ウォー・ゲーム

時をかける少女 [Blu-ray]

時をかける少女 [Blu-ray]

時をかける少女』が面白かった記憶があるので、同じ細田守監督・貞本義行キャラデザの『サマーウォーズ』を観てきたんですよ。

今回も期待して、公開初日に劇場へ駆けつけたんですけども。


…これ、大人が見る映画じゃなかったですね。子ども向けのアニメでした。ぜんぜん知らないのに子どもに付き合って「デジモン」かなんか見てるような、そんな感じが最後までぬぐえずじまいで。というか調べてみたら、細田監督の『デジモンアドベンチャー ぼくらのウォーゲーム!』とまったく同じ話のようです。


この映画は、主人公が高校の先輩である女の子に頼まれ、彼氏のフリをして実家のひいおばあちゃんに会いにいくところから始まります。ラブコメものの定番ですね。


で、その実家は古い木造のお屋敷で、そこには一族郎党(主に女系家族)が集まっていて、都会の核家族育ちの主人公は、大家族のバイタリティとおおらかさにカルチャーショックを受けます。家族ものの定番ですね。


んで、全世界ネットワークサイトである「OZ」が軍事目的で開発されたAIの暴走によってハッキングされ、世界規模で大混乱が起きます。SFものの定番ですね。



この三つの定番をうまく同時進行させていくわけですが、SFもの・ネットものとしてのリアリティにちょっと難があるといいますか。




※以下ネタバレ


























暴走したAI「ラブマシーン」は、OZ(コミュニケーションやショッピング、ビジネスまでを一括して扱うネットワーキングサービス)ユーザーのアカウントを次々に乗っ取り、そのアカウントが持っている職務上の権限を悪用して、世界規模でインフラに大混乱を発生させます。もしアメリカ大統領のアカウントが乗っ取られたら、核ミサイルの発射ボタンを押してしまうかもしれないというから穏やかではありません。

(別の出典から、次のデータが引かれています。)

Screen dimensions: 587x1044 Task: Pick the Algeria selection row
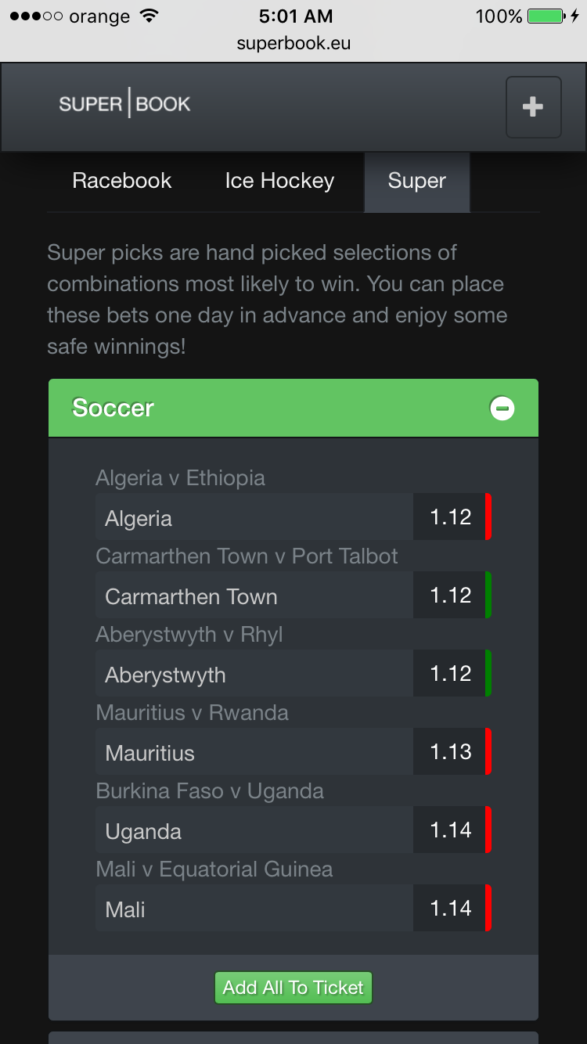click(254, 517)
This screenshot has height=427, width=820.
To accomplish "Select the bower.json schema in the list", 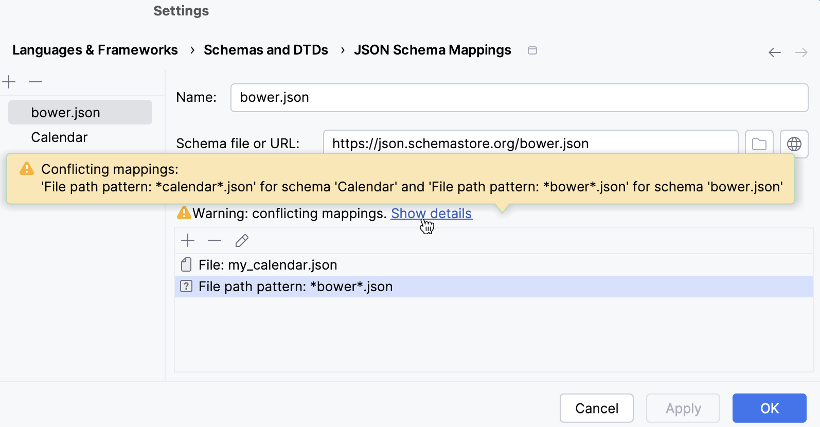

これに対抗するため、ひいばあちゃん(声は富司純子)は旧知のエライさんたち(警視総監とか、大会社の社長とか)に電話をかけて励まし、主人公は親戚の男の子(天才ゲーマー、声は谷村美月)といっしょになってOZ上の格闘ゲームでラブマシーンに戦いを挑み(この辺はホントにデジモンみたいな絵面である)、家族が一丸となって危機に立ち向かっていくわけですけど。


最後の戦いでは、ヒロインが、全世界のOZユーザーから託されたアカウントを賭け金として、ラブマシーンと花札で勝負します。彼女が勝てば、乗っ取られたアカウントは帰ってくる、ということなんですが。


…そんな、ゲームの勝ち負けで取引されるようなアカウントに職務上の権限を持たせるなよ!


これはちょっと「ないわー」感がぬぐえませんでした。


んでまぁ、ヒロインが勝つんですがラブマシーンは最後っ屁として、人工衛星を主人公たちがいる家に落とします。


これを回避するため、主人公は得意の数学を駆使してパスワードを解きながら、衛星の落下を制御しているGPSのシステムに介入して落下場所をずらそうとします。時間は残り数分、はたして間に合うか、とサスペンスを盛り上げる展開ではあるんですけど、ですけども、ね。


落ちる場所が解ってるんなら、近所の人にも呼びかけて避難した方が安全だろうと。落下地点をずらしても、どこに落ちるか解んなければ余計に被害が広がるかもしれないだろう、と。どうしても、ツッコミを入れたくなる感がぬぐえませんでした。


というわけで、いろんな感がぬぐえないまま終わってしまった感がぬぐえなかったといいますか。


ぬぐえない感をぬぐえないままスタッフロールを見ていたら、ハーモニー処理で「高屋法子」の名があるのに気付きました。元気そうで何よりです。